Things that seem obvious to us now were not nearly so obvious
in the context of the time when Pound first developed his
enthusiasms.  The ideas of Gesell and Douglas were never worthy
of being taken seriously by economists.  But they both perceived
something important which was not nearly as universally understood
in the Thirties as it is now, viz. the crucial role of the monetary
system in the functioning of capitalism and the fact that
an expanding economy requires an expanding money supply.
 
>Pound's other sincerities were equally durable in their defiance of
>reality. There's something to be said for punctual trains, for instance,
>but after 23 years of Fascism the Italians were happy enough to kick
>Mussolini's body to pieces. Fascism would seem not to have worked. No
>reflection of that little fact in Pound's oeuvre, though.
 
I would suggest Alastair Hamilton's book THE APPEAL OF FASCISM, which
I learned about via this list.  In the Thirties, there was a lot
more to recommend Fascism than punctual trains.
 
The Italians, in their attitude toward Mussolini at the end of the war,
showed mostly a lack of the sincerity which is at issue here.  It was
not that they had come to see him more realistically (although
certainly some of them did), but that they could not forgive him
for having led them into defeat.
 
If the United States had lost the war, I suspect that many Americans
would have had the same attitude toward Roosevelt.
 
>And whatever it accomplished 2500 years ago, Confucianism as of the
>twentieth century was doing a lot more harm than good. It too didn't work.

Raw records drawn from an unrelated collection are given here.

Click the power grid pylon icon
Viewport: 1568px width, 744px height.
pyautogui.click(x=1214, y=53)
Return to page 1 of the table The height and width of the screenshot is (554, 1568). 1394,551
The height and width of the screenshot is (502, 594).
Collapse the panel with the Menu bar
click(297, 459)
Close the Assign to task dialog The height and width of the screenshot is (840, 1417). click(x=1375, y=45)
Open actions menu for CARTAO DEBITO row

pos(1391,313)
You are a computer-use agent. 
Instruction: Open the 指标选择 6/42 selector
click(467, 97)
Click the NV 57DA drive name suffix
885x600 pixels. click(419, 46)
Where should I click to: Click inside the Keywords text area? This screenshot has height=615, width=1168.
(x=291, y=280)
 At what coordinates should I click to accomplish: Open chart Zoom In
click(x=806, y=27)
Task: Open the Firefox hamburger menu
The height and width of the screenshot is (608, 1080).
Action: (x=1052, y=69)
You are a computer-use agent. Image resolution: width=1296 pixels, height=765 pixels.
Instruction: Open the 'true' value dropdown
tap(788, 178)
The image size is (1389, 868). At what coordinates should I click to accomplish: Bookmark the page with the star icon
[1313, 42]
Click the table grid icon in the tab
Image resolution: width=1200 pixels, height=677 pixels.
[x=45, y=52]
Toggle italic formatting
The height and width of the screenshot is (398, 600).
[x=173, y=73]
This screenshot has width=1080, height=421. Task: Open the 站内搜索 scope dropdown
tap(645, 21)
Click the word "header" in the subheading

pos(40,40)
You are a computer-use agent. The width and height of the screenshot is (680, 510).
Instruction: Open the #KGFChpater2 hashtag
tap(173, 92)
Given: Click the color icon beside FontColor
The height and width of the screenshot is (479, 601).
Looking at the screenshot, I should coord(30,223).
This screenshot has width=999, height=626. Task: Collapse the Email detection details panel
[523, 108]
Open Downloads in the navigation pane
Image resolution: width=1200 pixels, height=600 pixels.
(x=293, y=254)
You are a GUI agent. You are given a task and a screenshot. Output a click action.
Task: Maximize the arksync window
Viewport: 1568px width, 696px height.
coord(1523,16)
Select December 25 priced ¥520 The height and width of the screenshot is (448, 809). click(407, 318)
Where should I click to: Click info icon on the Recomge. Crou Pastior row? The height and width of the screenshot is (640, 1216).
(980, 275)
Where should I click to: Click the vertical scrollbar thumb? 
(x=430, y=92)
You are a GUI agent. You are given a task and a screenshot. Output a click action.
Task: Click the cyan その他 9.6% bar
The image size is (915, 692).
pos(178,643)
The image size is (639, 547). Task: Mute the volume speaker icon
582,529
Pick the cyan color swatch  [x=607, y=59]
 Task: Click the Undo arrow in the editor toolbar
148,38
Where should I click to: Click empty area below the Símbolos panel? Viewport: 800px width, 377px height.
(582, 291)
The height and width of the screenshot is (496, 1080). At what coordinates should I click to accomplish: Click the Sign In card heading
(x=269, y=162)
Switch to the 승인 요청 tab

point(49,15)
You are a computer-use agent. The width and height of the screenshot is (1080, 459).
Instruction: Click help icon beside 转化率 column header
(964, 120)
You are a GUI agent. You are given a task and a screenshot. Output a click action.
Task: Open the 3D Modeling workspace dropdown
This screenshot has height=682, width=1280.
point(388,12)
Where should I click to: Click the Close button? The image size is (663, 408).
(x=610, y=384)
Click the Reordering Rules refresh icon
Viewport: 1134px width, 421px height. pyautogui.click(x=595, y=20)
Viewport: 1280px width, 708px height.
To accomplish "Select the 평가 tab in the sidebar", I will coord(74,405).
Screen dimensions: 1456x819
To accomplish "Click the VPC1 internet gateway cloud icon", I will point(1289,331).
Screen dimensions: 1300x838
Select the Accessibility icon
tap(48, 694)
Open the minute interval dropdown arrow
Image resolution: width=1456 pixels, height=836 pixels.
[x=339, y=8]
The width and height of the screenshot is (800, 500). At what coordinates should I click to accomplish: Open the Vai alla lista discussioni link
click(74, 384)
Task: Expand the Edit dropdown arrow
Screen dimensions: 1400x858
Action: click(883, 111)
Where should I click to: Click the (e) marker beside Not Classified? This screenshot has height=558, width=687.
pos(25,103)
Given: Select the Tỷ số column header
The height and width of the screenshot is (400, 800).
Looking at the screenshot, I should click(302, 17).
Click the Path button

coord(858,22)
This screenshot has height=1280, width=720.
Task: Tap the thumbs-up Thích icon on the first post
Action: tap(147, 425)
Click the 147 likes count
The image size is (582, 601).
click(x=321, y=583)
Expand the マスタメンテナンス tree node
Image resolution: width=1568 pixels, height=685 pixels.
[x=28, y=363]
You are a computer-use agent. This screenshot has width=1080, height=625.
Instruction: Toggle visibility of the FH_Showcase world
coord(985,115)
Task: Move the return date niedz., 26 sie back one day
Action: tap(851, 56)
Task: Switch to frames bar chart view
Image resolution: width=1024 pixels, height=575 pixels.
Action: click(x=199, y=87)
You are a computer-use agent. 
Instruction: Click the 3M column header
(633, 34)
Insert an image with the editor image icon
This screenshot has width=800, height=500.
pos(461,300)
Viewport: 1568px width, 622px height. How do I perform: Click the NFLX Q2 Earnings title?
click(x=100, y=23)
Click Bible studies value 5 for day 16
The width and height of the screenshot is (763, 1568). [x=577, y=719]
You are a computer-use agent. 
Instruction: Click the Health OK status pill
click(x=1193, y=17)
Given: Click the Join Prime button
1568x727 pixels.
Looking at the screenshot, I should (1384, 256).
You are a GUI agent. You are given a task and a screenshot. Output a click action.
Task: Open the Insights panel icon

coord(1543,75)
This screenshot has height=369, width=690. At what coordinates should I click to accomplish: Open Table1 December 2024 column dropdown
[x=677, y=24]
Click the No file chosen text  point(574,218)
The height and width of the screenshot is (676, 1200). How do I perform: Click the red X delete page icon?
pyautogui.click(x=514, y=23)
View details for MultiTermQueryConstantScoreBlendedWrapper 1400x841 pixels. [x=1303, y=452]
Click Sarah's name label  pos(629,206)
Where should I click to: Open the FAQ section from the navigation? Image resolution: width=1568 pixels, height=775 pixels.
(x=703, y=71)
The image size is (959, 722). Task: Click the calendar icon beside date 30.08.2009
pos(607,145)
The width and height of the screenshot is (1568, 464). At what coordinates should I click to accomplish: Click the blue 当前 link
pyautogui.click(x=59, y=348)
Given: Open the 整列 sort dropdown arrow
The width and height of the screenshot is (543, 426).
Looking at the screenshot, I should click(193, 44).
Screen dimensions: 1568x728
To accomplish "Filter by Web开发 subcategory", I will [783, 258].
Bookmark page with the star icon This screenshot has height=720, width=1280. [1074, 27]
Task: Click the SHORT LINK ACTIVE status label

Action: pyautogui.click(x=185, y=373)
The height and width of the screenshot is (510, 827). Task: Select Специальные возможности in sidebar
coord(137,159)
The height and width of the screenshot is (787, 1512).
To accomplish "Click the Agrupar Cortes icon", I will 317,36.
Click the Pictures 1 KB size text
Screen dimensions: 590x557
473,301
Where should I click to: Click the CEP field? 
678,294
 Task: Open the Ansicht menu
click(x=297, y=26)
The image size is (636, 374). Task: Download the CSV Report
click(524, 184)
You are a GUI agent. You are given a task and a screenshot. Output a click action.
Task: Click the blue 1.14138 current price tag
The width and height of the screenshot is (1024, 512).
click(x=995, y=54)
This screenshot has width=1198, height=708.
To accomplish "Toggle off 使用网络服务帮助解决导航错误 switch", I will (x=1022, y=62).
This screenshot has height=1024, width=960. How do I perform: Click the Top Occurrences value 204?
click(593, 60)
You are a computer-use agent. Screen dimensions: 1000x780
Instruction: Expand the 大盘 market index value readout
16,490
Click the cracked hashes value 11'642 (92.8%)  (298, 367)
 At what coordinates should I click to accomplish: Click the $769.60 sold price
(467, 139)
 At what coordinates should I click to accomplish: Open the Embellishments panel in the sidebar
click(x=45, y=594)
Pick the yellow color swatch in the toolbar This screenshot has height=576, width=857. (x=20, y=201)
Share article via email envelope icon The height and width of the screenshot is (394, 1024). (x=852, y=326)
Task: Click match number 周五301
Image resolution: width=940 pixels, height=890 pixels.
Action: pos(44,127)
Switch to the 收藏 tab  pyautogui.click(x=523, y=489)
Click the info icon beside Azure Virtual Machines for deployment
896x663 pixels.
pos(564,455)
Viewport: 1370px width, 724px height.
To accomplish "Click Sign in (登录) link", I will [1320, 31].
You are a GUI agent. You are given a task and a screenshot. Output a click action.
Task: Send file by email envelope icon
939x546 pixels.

>(Ask me about the status of women in South Korea before and after it became
>a predominantly Christian society.)
 
Pound was always more interested in things that were hundreds of years
old than things in the contemporary world.  He had no understanding at
all of contemporary China or the way the Mandarin system actually works.
 
The Mandarin system, in terms of the basic idea, has a strong appeal to
those who, like Pound, simplistically rate intelligence as one of the
main virtues in the world.  (Again, I suggest the comparison to many
classic science fiction writers.)  In practice, though, the Mandarin
system rewarded intelligence only in its most base form: memorization
and rote learning.  (Oddly enough, in some respects it's not unlike
contemporary universities, and our world which often values academic
credentials over actual ability.)
 
However to say that Confucianism has no value at all because of the way
it has been implemented in the China of the past few hundred years, or
because it failed to champion certain values which we in the contemporary
Western world now regard highly....   This is simplistic.   I think that
there are parts of Pound's conception of Confucius which are indeed worth
paying attention to.
 
I find it rather dismaying that most of those who have made a profession
out of being interested in Pound take it for granted that they don't need
to learn about things like Confucius, Brooks Adams, John Adams, and the
like which Pound valued so highly.
 
>And Pound's antisemitism was an affront to his own language, because it
>consisted entirely of cliches. When Pound was a young man, the
>anti-Dreyfusards and eugenists included many intelligent people among their
>numbers, but by the time he was 50 he was alone with the Jason Compsons.
 
I think we can all agree in condemning Pound's anti-semitism.  For one
thing, to be anti-semitic today is to cut oneself off from some of the
most important parts of the contemporary intellectual world, i.e. from
the many major Jewish thinkers and creators.
 
However in your particular approach to anti-anti-semitism, Jonathan
Morse, you are as much a crank as Pound ever was.
 
Why be an idiot in this way?  If one wants to condemn Pound for his
anti-semitism, there's an abundance of things he said quite plainly in
black and white to use against him.  Why instead resort to reading
between the lines and attributing to him views which one only conjectures
that he held?
 
-------
It is a question not of being happy or fulfilled, but of being on fire.